By Howard Levitt
Harassment is a serious charge and having investigations for every minor dispute devalues and depreciates it
The OHSA requires an investigation if there is genuine harassment alleged but, despite the preachings of the investigation lobby, this investigation need not and, in my experienced view, should not, be conducted by an outside investigator.
For the reasons provided in previous columns — including expense and delay; lack of knowledge of the company, its policies and culture; the appearance that a “hired gun” is being brought in; and the economic incentive to prolong and expand the assignment — it is seldom in the interest of an employer to use a third-party investigator.
On those rare occasions in which it is, such as an investigation of the conduct of the CEO, I recommend using a retired judge, rather than a lawyer, with the trained skills of fact-finding and the respect of all stakeholders, including the court if the matter proceeds to trial.
Another problem with using an outside lawyer is that it permits the employee to bring their own lawyer to the meetings, which they otherwise cannot do.
Must every petty complaint give rise to a full-blown investigation, the response of too many HR departments?
From the wording of my question, you can likely predict the answer.
Harassment is a serious charge and having investigations for every minor dispute devalues and depreciates it.

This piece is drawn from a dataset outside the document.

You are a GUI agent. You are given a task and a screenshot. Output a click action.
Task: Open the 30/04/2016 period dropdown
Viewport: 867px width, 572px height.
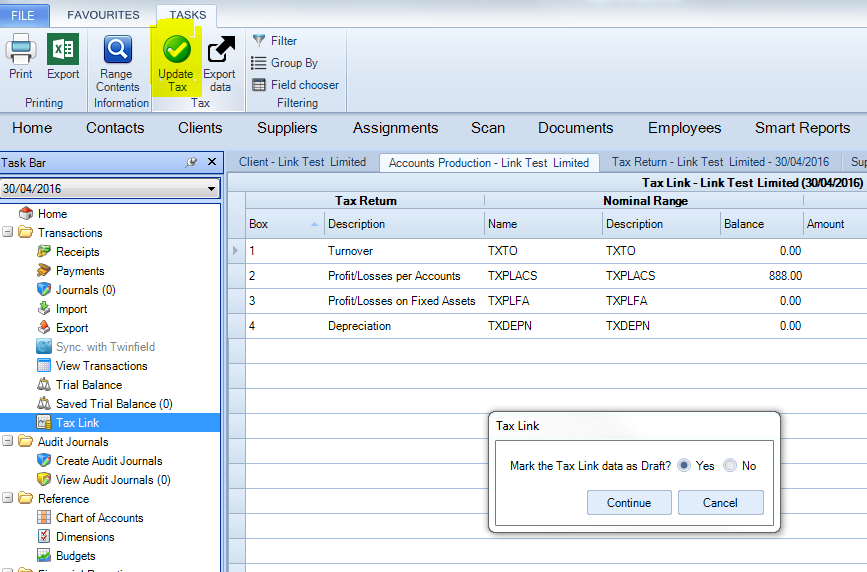pyautogui.click(x=211, y=188)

Conflict and accusations do not equate to harassment.
Harassment allegations are increasingly serving as a weapon of office politics. Much time is wasted, resources consumed and careers placed on the line as a result of inherently trivial “harassment“ allegations.
As per the definition above, conduct, to be harassment, must also be vexatious, in other words, targeted at someone for the very purpose of hurting them, without a good-faith purpose. Or, to go back to this definition, the person accused of harassment must have known they were causing offence unless offence was objectively very obvious from the conduct itself.
Unless the conduct was so obviously offensive, without the intent to hurt, the fact that a co-worker takes offence does not mean that harassment has occurred. Many harassment complaints are made without this requisite element of intent and many findings of harassment are made without understanding that core principle.
One common allegation of harassment arises from discipline or other use of managerial control, sometimes alleged to place management on the defensive in the hope of reducing the prospect that the disciplined employee will be terminated.
Similar to complaints of emotional stress in worker’s compensation cases, justifiable discipline or managerial initiative, whatever offence and emotional suffering it causes, is not harassment. The improper weaponization of harassment is as much the fault of employers who misunderstand it as of those employees who deliberately and in bad faith invoke it.